L’affaire OJAM: les 12 jeunes expédiés en France
Coup de théâtre: le 9 mars 1963, à 4 heures du matin, les 12 jeunes sont expédiés en France par avion, menottés sous la surveillance de gardes mobiles, alors que l’aéroport du Lamentin est bouclé par un formidable déploiement de forces de gendarmerie. Ni familles, ni épouses, ni avocats n’ont été avertis.
Ces méthodes font grandir l’émotion et la réprobation dans l’opinion publique qui parle de “déportation”, de pression morale sur les jeunes pour les isoler de la sympathie populaire. Les avocats du Barreau de Fort de France unanimes protestent contre les conditions du transfert et le député Césaire pose une question écrite au Ministre.
Le Procureur Général est obligé de monter au créneau pour se justifier. Dans un communiqué, il déclare que :
…les inculpés groupés au sein d’une organisation clandestine et qu’ils ont dénommée OJAM (OJAM pour Organisation de la Jeunesse Anticolonialiste de la Martinique) se proposaient non seulement par des moyens de propagande, mais également par une action subversive de détacher le département de la Martinique de tous liens constitutionnels avec la France.”
En France : protestations et solidarité
Les jeunes sont incarcérés à Fresnes où il obtiennent aussitôt le régime de prisonniers politiques, moins rigoureux. Un arrêt de la Cour de Cassation dessaisit le juge d’instruction de Fort de France au profit de celui de la Seine, M.Bonnefous.

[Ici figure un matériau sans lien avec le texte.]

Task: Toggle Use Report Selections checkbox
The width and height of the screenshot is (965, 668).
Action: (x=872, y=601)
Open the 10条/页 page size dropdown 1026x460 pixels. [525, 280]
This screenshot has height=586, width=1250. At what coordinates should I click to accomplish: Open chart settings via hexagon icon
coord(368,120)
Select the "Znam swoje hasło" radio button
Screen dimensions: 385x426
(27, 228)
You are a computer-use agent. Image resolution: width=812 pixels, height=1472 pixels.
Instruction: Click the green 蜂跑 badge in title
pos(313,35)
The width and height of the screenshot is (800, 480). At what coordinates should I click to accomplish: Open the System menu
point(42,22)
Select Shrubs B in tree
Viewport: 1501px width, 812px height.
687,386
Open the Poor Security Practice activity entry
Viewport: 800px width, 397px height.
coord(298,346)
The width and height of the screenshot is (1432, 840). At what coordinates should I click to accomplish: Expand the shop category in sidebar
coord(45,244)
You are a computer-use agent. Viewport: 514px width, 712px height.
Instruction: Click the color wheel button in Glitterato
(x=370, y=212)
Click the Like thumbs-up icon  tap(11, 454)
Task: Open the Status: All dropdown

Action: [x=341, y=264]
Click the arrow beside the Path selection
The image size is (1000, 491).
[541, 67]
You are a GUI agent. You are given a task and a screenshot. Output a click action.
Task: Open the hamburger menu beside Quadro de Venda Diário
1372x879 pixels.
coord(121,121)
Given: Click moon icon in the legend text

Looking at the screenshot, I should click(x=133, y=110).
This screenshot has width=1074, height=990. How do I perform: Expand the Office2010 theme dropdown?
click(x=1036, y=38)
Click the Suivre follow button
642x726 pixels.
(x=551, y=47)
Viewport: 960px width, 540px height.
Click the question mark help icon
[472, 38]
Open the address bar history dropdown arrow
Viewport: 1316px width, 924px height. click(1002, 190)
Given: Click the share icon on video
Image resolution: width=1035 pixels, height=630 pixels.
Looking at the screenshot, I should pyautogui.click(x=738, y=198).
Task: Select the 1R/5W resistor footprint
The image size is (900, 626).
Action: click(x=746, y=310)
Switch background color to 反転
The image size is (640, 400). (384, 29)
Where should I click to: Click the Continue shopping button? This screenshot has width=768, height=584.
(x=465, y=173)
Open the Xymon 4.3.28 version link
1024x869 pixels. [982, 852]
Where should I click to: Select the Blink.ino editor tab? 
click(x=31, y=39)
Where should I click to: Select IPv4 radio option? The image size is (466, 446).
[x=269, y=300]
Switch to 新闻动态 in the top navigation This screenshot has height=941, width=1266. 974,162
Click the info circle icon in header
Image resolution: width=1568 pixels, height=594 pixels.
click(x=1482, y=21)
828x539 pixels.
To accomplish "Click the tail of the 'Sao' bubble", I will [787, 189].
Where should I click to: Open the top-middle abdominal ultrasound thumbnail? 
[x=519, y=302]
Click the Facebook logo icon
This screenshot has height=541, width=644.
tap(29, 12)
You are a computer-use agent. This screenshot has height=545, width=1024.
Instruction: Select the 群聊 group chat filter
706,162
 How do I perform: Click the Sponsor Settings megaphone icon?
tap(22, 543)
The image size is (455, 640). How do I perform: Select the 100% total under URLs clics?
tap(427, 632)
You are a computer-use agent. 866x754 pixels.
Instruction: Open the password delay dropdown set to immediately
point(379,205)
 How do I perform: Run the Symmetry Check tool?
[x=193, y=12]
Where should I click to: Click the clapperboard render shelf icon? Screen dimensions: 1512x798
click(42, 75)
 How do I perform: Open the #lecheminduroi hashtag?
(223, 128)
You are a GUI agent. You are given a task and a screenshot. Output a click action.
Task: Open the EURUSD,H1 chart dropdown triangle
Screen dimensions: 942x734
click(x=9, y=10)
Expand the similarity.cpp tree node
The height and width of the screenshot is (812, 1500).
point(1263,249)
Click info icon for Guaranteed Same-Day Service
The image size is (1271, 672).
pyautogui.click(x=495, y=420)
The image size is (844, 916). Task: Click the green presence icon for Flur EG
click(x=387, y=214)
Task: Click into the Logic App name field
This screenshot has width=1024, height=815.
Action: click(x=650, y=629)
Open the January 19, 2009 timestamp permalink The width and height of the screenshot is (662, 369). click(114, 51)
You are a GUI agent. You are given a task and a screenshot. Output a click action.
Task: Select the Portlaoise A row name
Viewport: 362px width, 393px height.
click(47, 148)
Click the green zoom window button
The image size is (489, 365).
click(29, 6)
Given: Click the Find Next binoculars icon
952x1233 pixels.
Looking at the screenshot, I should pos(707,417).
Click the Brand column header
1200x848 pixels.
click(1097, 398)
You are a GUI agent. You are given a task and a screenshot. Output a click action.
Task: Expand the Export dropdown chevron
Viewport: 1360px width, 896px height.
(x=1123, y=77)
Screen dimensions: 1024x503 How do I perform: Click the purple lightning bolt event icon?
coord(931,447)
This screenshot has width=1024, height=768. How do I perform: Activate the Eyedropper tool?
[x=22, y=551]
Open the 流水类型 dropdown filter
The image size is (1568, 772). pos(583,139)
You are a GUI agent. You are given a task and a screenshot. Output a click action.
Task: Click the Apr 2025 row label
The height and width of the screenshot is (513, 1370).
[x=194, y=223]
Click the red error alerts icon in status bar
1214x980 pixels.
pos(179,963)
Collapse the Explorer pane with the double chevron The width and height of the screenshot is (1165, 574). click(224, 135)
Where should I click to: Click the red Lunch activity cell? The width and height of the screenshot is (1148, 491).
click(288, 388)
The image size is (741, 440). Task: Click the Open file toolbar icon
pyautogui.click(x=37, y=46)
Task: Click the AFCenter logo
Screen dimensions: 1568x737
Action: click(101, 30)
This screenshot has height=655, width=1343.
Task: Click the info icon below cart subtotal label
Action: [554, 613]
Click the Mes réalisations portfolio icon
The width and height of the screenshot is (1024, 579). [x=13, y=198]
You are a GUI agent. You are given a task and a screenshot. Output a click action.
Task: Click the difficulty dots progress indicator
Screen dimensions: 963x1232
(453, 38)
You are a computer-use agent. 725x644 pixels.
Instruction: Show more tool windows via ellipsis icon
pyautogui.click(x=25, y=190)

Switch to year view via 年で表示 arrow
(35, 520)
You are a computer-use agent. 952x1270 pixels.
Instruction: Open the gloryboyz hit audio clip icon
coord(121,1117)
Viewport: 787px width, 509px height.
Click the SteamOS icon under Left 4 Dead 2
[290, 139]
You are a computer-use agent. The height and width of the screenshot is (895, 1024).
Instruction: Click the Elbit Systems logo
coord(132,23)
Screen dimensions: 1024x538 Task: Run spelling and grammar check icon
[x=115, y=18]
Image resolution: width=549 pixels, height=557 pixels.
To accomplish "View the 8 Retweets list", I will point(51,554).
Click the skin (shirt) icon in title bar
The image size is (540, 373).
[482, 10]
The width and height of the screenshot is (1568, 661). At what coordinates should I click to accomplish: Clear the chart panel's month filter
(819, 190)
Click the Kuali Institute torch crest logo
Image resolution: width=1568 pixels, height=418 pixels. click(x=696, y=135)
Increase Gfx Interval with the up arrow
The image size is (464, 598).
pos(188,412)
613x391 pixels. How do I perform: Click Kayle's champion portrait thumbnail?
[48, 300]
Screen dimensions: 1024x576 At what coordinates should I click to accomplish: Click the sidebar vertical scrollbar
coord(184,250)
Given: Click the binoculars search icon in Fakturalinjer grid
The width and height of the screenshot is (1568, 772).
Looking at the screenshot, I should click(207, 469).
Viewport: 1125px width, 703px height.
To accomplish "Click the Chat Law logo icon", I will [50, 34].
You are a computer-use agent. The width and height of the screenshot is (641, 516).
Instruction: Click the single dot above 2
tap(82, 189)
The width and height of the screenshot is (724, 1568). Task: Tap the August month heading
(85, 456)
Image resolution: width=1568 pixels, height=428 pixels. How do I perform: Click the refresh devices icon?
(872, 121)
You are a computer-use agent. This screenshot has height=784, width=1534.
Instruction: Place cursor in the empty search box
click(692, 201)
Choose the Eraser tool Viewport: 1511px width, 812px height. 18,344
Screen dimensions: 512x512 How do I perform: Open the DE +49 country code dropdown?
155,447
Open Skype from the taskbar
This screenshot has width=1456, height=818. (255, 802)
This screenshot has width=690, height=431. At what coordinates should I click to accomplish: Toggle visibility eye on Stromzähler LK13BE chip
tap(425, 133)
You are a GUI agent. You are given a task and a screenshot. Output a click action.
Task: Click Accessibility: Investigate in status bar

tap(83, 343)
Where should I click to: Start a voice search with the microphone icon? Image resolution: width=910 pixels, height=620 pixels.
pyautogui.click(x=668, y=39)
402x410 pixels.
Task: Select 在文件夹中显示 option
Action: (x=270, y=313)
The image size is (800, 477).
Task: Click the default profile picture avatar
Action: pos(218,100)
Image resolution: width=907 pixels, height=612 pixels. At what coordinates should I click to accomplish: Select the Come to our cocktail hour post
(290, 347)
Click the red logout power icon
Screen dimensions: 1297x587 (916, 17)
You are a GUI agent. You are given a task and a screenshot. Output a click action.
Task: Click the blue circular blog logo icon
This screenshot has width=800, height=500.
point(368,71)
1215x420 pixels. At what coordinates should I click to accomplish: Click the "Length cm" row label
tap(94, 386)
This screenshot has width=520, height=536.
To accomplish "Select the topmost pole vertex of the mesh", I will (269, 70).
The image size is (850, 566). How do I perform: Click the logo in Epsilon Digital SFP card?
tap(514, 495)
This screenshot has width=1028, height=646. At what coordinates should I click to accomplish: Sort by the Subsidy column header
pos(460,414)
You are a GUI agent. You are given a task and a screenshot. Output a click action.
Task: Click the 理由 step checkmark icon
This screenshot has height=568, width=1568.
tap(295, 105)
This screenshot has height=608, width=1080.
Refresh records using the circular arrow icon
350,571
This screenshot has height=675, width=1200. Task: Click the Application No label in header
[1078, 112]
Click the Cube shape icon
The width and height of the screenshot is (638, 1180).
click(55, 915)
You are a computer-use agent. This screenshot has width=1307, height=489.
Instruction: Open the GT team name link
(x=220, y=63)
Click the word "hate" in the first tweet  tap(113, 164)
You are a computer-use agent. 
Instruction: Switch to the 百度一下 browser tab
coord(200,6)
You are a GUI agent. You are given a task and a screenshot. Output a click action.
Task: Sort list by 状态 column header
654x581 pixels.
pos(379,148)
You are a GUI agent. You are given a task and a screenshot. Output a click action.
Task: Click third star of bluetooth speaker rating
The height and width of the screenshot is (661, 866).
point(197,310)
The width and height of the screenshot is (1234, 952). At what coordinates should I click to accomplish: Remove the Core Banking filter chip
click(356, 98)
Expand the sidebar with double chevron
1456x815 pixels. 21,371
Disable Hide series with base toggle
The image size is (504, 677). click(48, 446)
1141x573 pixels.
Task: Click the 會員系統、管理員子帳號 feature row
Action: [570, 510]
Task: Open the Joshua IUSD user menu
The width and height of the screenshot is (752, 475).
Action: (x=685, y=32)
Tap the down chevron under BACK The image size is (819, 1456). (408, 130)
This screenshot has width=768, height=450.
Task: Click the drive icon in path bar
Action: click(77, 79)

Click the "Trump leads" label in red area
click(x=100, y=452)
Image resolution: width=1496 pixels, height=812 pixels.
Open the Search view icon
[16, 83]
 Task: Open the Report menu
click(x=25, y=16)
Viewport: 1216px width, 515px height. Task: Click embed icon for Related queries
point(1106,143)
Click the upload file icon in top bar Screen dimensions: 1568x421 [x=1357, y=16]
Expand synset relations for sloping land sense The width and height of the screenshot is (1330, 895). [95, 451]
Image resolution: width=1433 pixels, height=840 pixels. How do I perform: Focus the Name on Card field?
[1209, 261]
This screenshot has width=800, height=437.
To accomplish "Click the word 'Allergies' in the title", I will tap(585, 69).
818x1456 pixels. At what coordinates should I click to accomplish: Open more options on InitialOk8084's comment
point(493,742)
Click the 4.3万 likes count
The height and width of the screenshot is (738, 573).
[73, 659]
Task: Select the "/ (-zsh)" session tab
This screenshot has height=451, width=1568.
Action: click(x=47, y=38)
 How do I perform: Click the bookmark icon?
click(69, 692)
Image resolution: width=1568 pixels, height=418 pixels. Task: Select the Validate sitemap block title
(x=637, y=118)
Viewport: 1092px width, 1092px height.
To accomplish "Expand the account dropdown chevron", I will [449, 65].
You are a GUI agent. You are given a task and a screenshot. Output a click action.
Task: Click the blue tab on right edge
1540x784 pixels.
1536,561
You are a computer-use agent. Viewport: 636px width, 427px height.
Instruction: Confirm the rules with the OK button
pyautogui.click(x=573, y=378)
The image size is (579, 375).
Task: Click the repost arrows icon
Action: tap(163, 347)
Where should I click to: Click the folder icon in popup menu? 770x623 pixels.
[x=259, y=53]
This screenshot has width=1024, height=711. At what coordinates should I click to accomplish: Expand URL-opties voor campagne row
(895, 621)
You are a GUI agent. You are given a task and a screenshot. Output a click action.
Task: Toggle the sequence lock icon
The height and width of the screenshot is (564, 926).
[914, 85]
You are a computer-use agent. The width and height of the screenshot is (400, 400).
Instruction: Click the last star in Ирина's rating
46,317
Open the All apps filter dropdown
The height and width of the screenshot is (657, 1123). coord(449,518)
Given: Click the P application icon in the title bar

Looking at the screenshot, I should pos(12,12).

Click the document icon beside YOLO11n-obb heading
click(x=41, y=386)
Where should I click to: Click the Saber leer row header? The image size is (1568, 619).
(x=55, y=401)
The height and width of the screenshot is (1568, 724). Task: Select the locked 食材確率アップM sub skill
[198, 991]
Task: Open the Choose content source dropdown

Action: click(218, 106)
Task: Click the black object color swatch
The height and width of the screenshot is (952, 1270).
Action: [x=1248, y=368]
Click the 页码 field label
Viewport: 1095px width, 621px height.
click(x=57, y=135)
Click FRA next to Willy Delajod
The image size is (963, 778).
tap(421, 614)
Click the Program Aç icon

L’opinion publique française, déjà informé des événements (articles dans “Le Monde”,”L’humanité” ) , est désormais alertée. Les associations d’étudiants guadeloupéens, guyanais, martiniquais, réunionnais, l’Association générale des travailleurs antillais et guyanais en France publient un communiqué de protestation. Un lettre des étudiants en médecine de la Faculté de Paris et de jeunes médecins martiniquais, avec une trentaine de signatures, demande la mise en liberté des emprisonnés.
Des personnalités françaises (JP. Sartre, écrivain, Jean Geoffroy, avocat, Sénateur du Vaucluse, JM. Domenach, directeur de la revue “Esprit”, Me Joe Nordman, Secrétaire Général de l’Association internationale des juristes démocrates, Me A. Borcker, avocat du Secours Populaire Français), tiennent une conférence de presse à Paris qui reçoit des messages de solidarité.
Me Odet-Denis, avocat guadeloupéen, ancien Président du Tribunal de Fort de France, dresse dans le Monde (24 mars), le dramatique tableau de la situation des peuples des îles. Il dénonce certaines méthodes électorales des Préfets en ces termes :” Des Préfets en sont venus à proclamer envers et contre tous les candidats non élus”. Et il sait de quoi il parle.
Le poète martiniquais Gilbert Gratiant publie son émouvant poème pour les jeunes : “Toute prison a sa fenêtre”. Le 13 mai les étudiant martiniquais des diverses facultés de France ont déclenché une grève de 24 heures.
La Ligue des Droits de l’Homme de France, la Fédération Mondiale de la Jeunesse Démocratique, l’Union Nationale des Etudiants de France dénoncent la répression et protestent.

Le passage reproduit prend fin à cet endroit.